Hi, I have been and am still currently experiencing persistent issues with certain sub-aspects of the Updated Dynamic Lighting system (namely vision/lamp directionality) being lost, 'lost', and/or rendered inaccessible
until the upper governing switch is toggled off
then on again,
and the subsystem is subsequently re-enabled.
With a large number of hooded signal lamps or other directional sources on a map, this glitch can become rather tedious. Having to select each token upon entering a map and flip multiple switches in the settings so they can once again have the capability to be narrowed into a cone can take quite a while.
It's not fun for players or the DM when large swaths of secret map get revealed by broken (circular) lights, either. If Explorer Mode is on, this sometimes necessitates a full explorable-darkness resets between sessions on a single map to fix all the areas mistakenly illuminated, eliminating apparent progress for the sake of future game surprise integrity.
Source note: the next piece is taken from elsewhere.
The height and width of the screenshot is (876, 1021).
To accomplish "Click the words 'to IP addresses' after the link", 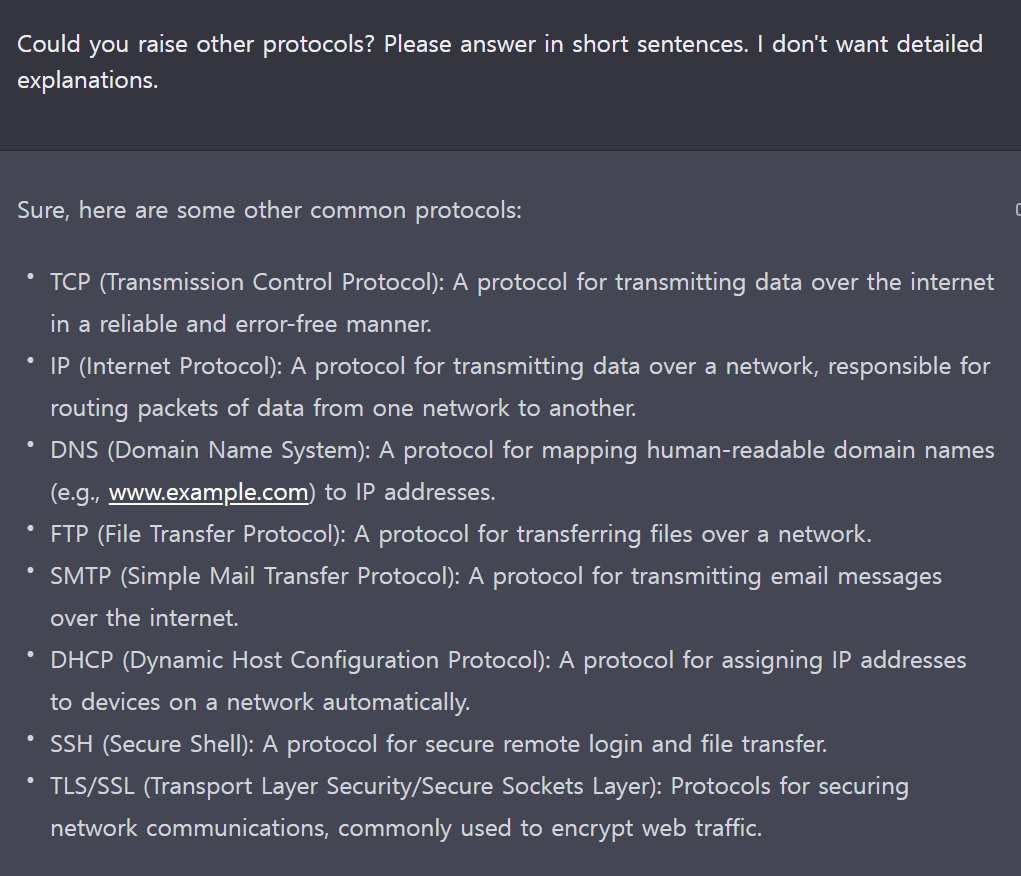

This is a major time sink and I do not look forward to delaying games to relight my fully-mastered areas which should need no further changes outside of play.
This is a severe, gamebreaking, irregularly-repeating issue with a long, repetitive workaround and it is not always the same toggle causing the problems. Sometimes token vision becomes 360° regardless of prior setting until the above reset is performed, and this is suboptimal in survival-horror or low-light campaigns where FOV and line-of-lamp are important.
Hoping some fix is forthcoming,
An old hand DM with anxiety about their upcoming maps
Additional note: pressing 'save' after entering the token lighting tab (if the directionality submenu is missing) without performing the reset to reengage the menu appears to drop the light-directionality settings for that token on the map until the above reset is performed. Sometimes.
Further note: changing values in the UDL page without resetting the expandable menus while they are missing appears to cause the aforementioned settings drop on the map.